If you have spent time along California’s rocky coast or in the Bay, you may have noticed a mostly black bird sporting flashy white wing patches. Maybe you saw a bird like this duck quickly into an abandoned pipe on Alcatraz Island?
Or perhaps you noticed a bird’s bright red feet when passing by steep cliffs near Pacifica or Point Reyes? This is the Pigeon Guillemot, or Cepphus columb, a member of the auk family, which is endemic (native) to the North Pacific.
Pigeon Guillemots arrive in California in March and are here through August, until they go north for the remainder of the year. During non-breeding months, adult Pigeon Guillemots look similar to young, immature birds; both have a much less flashy appearance, their plumage mostly white, speckled with gray and black. These birds weigh just over a pound (490 grams) and have a wingspan of 23 inches. Scientists estimate that the total population of Pigeon Guillemots is 235,000 birds, ranging from Alaska to California.

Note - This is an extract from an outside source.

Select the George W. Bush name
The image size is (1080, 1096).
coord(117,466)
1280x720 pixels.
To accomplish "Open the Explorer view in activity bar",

Pigeon Guillemots breed locally and nest in burrows, rock crevices or even in abandoned pipes. Sometimes, catching sight of a bird returning with food in its bill to a crevice is the only indication that a chick might be hiding within. The largest breeding colony is on the Farallon Islands – where more than 3,500 adults gather each year to raise their young. Although their diet can differ with changes in ocean conditions, parents often bring small or juvenile rockfish or sculpin, or even a tiny octopus back to feed their chicks. Parents feed their chicks for four to six weeks before the chicks leave the nest and head out to sea.